Person of interest ID’ed in Brown shooting as authorities probe connection to MIT professor’s killing, sources say

Law enforcement is investigating possible connections between the mass shooting at Brown University on Saturday afternoon and the targeted killing of an MIT professor two days later, sources tell CBS News.

Prior, multiple sources familiar with the investigation at Brown University told CBS News on Thursday that a person of interest has been identified in the deadly mass shooting. Law enforcement has identified a person, and a search for that individual is underway, the sources said.

Two law enforcement sources tell CBS News that an arrest warrant has been issued for a suspect in the Brown University shooting.
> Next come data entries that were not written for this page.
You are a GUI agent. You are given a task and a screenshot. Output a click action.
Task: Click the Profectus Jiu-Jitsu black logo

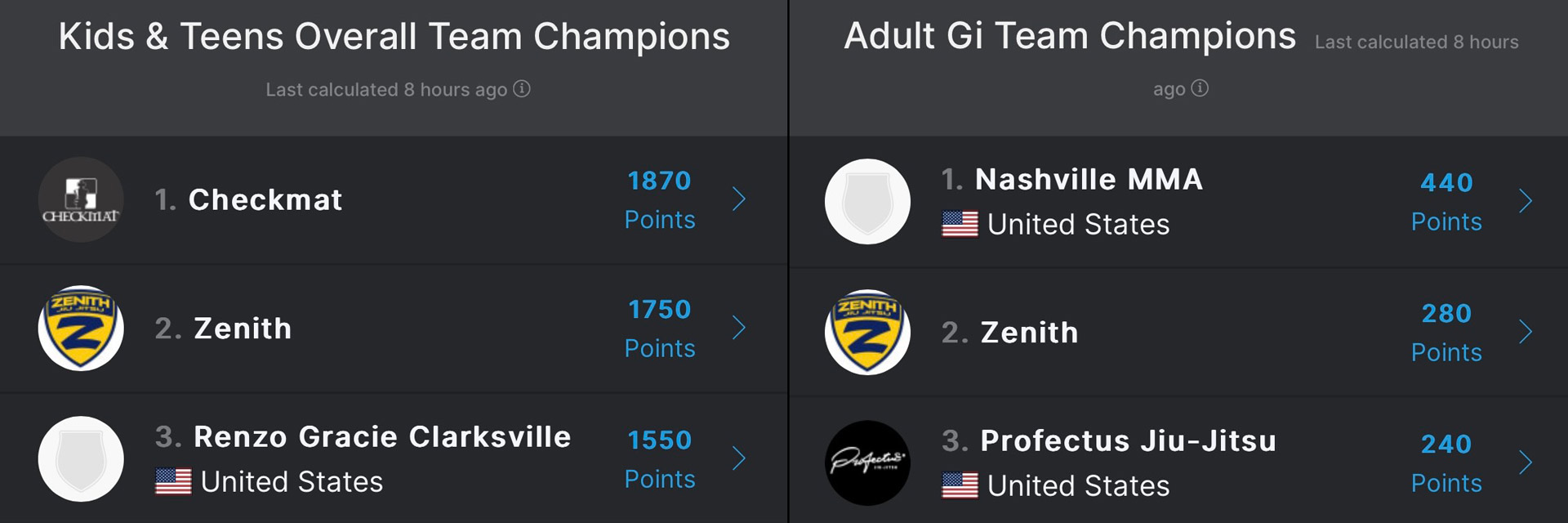click(867, 463)
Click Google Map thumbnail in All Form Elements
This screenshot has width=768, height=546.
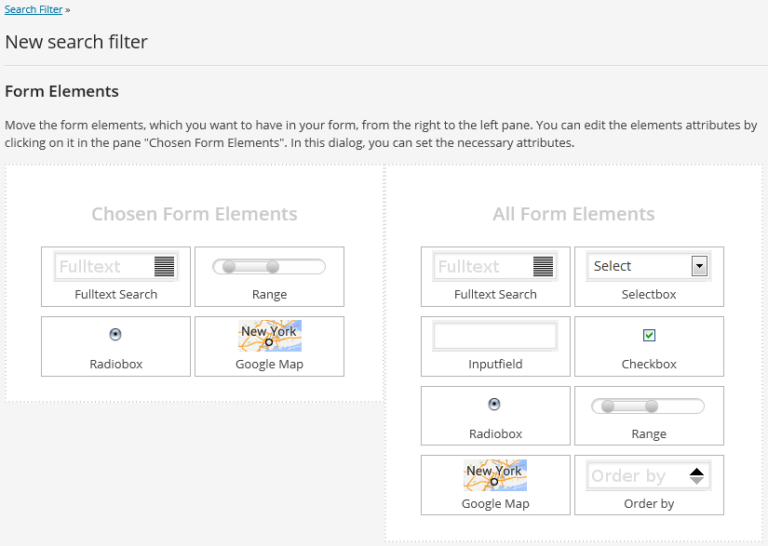coord(495,475)
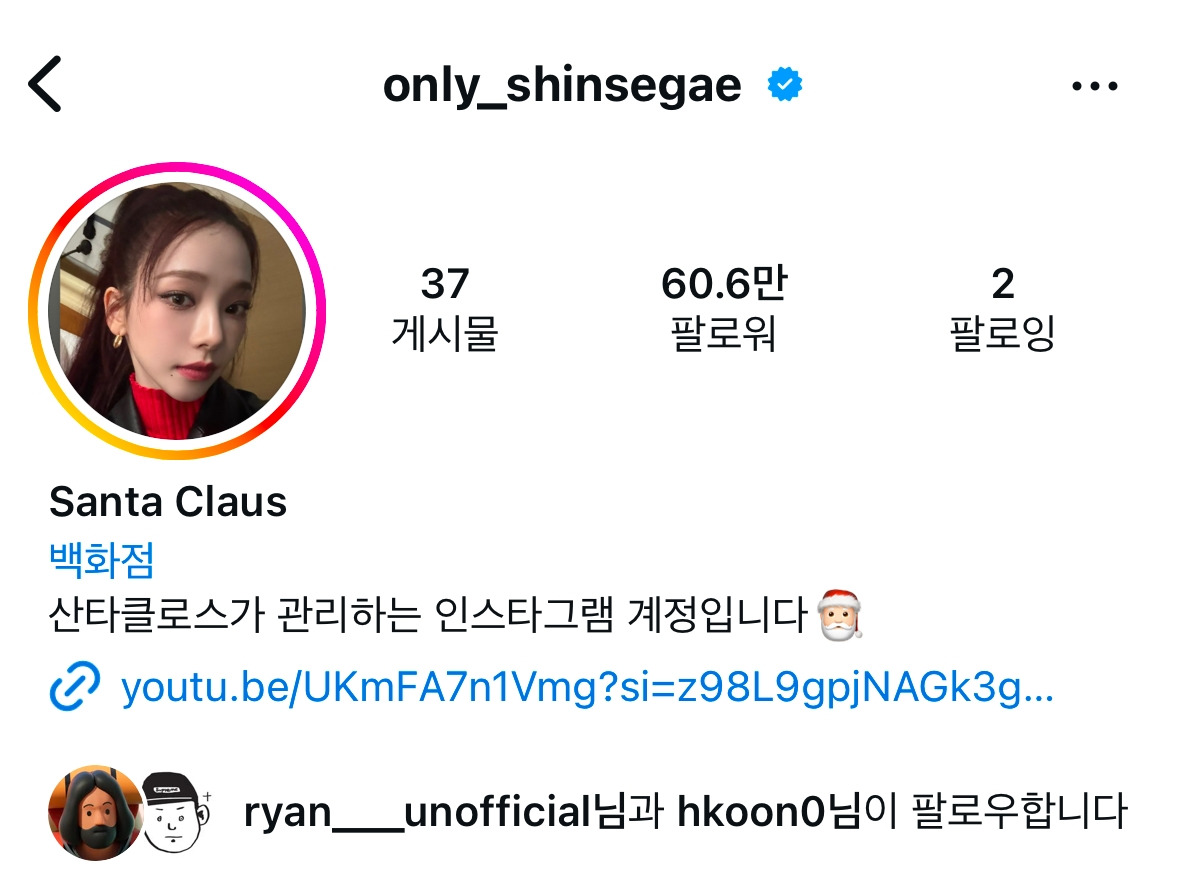Tap the 게시물 posts label
The width and height of the screenshot is (1179, 876).
(445, 333)
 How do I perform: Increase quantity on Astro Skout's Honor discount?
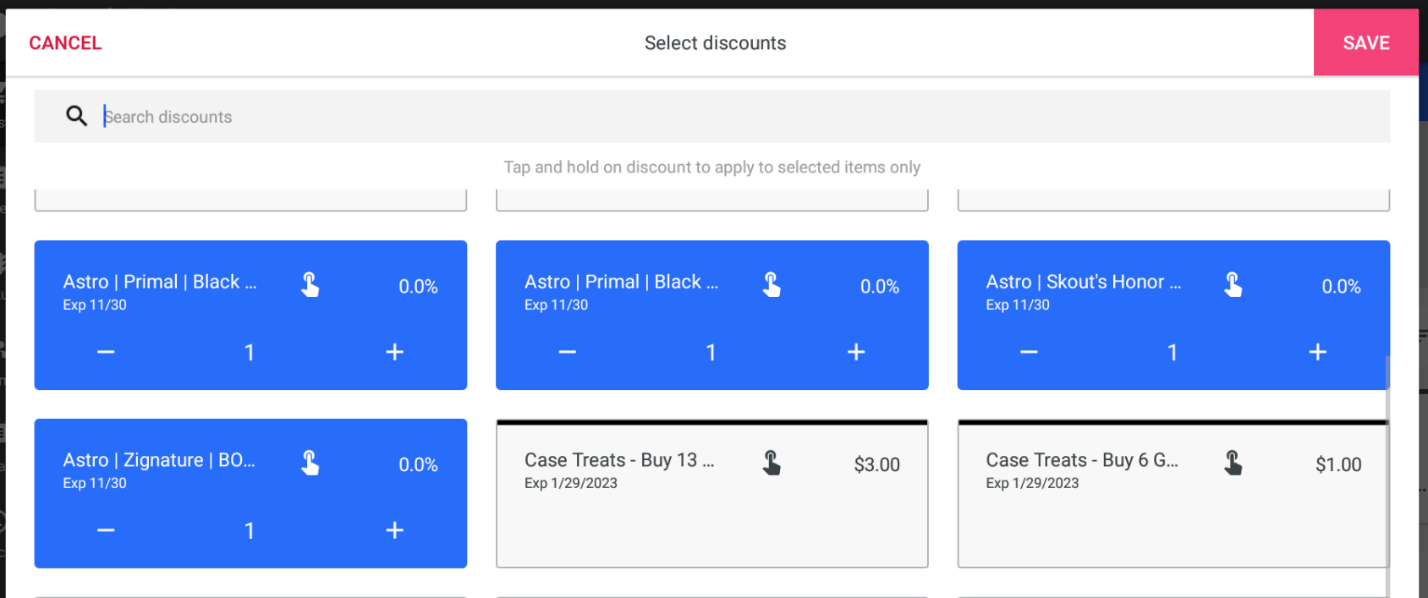coord(1317,352)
Nuno Loureiro, who taught plasma physics at MIT and led its Plasma Science and Fusion Center, was shot Monday at his home in Brookline, Massachusetts. He died at a nearby hospital the next day. Police are investigating his death as a homicide.

Two days earlier, two students were killed and nine more were wounded when a gunman opened fire Saturday afternoon inside a classroom on Brown University’s campus in Providence, Rhode Island, authorities said. The shooting occurred in the school’s Barus & Holley engineering building during final exams.

In the immediate aftermath of the shooting, police said a male suspect had managed to escape from the building. In the hours and days that followed, police and the FBI released images and videos of the man they described as a person of interest walking around a nearby neighborhood several hours before the first 911 calls reporting the shooting came in.

The person in the images wore black clothing and a face mask. None of the footage pictured him clearly.

A video released on Tuesday, though blurry, was the clearest picture of the person of interest released so far. The image appeared to be digitally enhanced.

John Mulvaney, an FBI veteran of 26 years and the managing director of CBIZ Forensix Consulting Group, told CBS News Boston the footage appeared to show the person of interest “casing the neighborhood.”

The FBI is offered a $50,000 reward for information leading to the identification, arrest and conviction of the person responsible for the shooting.

The two students killed in the shooting were identified as Ella Cook, a sophomore from Alabama, and Mukhammad Aziz Umurzokov, an Uzbek American freshman student.

“Both were brilliant and beloved — as members of our campus community, but even more by their friends and families,” Brown’s president, Christina H. Paxson, wrote in a letter Tuesday to the university community. “Our hearts continue to be with them in their profound sorrow.”